Niobium Nanoparticles Activates Endothelial Tip Cells and Promotes Angiogenesis by FOXA1-PAK4-YAP Signaling Pathway

Inadequate vascularization is a major challenge in tissue engineering and can lead to the failure of tissue defect repair. Currently, the use of nanomaterials has emerged as a critical strategy for tissue engineering. Nanoparticles can be utilized as additives in composite materials to enhance the development of bone tissue engineering. Niobium (Nb), a transition metal element with notable biocompatibility, has potential in angiogenesis. However, the effect of Nb nanoparticles (a form of niobium in the nanoparticle state) on endothelial cell behavior remains unclear. This study focused on the effect of Nb nanoparticles on the differentiation of tip cells and its in-depth regulatory mechanism. Our results revealed that Nb nanoparticles promoted angiogenesis at an early stage and increased bone regeneration in calvarial bone defects.
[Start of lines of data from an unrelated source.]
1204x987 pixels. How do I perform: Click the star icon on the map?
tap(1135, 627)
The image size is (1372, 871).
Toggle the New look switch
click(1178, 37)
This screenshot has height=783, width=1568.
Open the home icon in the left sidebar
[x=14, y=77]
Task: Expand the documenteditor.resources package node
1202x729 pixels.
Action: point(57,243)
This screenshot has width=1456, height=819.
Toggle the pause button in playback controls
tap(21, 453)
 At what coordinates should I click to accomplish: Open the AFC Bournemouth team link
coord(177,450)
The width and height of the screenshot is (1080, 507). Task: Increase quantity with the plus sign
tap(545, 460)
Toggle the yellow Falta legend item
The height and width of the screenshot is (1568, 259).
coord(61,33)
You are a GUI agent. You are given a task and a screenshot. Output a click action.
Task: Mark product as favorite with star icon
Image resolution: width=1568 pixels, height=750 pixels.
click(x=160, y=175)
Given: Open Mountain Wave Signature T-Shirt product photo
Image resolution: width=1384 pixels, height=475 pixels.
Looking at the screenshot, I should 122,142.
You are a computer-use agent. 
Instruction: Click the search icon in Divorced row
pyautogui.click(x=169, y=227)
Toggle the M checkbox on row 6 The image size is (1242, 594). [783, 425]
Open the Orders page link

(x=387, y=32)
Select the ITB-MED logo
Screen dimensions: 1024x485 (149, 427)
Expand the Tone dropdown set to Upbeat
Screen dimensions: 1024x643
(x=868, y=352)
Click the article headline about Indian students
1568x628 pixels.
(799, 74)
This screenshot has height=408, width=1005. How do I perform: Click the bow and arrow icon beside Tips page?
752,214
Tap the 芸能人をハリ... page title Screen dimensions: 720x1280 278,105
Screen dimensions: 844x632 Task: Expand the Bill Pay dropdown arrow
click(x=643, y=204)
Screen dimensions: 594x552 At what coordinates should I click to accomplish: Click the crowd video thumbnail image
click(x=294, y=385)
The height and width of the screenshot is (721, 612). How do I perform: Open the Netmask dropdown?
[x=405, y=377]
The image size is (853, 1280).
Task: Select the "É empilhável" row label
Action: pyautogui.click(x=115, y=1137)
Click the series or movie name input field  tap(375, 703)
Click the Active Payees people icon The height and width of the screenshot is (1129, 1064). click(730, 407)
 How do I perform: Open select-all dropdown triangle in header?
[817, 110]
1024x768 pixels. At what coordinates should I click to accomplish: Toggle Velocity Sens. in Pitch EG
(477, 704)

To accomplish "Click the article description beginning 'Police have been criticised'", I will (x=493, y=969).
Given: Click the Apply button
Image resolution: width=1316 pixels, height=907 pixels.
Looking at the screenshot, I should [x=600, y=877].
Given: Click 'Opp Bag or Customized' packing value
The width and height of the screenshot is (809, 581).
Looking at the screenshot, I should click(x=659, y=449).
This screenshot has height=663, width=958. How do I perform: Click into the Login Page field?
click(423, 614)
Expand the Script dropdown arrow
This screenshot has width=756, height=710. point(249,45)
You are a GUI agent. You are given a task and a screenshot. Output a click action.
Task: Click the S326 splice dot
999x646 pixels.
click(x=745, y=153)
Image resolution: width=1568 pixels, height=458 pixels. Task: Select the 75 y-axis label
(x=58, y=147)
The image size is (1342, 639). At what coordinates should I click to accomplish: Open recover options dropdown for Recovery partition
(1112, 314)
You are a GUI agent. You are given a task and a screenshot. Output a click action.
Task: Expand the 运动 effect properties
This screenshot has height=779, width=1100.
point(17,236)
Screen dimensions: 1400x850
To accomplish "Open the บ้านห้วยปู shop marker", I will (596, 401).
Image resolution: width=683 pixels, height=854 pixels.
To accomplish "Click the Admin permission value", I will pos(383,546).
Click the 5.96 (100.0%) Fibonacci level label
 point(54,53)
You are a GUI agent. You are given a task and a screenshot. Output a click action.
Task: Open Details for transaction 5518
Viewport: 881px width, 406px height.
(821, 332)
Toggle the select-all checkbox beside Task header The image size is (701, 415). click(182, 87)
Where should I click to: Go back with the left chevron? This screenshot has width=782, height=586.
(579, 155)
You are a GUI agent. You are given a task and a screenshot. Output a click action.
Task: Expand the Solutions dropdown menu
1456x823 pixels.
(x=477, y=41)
In addition, Nb nanoparticles activated tip cell differentiation and thereby promoted cell migration and tube formation. Furthermore, we verified that Nb nanoparticles promoted endothelial tip cell formation by activating YAP. Nb nanoparticles regulates YAP through the newly identified upstream regulatory molecules FOXA1 and PAK4. When FOXA1 or PAK4 was inhibited, YAP expression and tip cell activation were inhibited. Thus, Nb nanoparticles promoted angiogenesis by activating endothelial tip cells, and the FOXA1-PAK4-YAP signaling cascade regulated this process. The insights garnered from this study suggest a strategy for tissue engineering and lay a theoretical foundation for the expanded application of Nb nanoparticles in this field.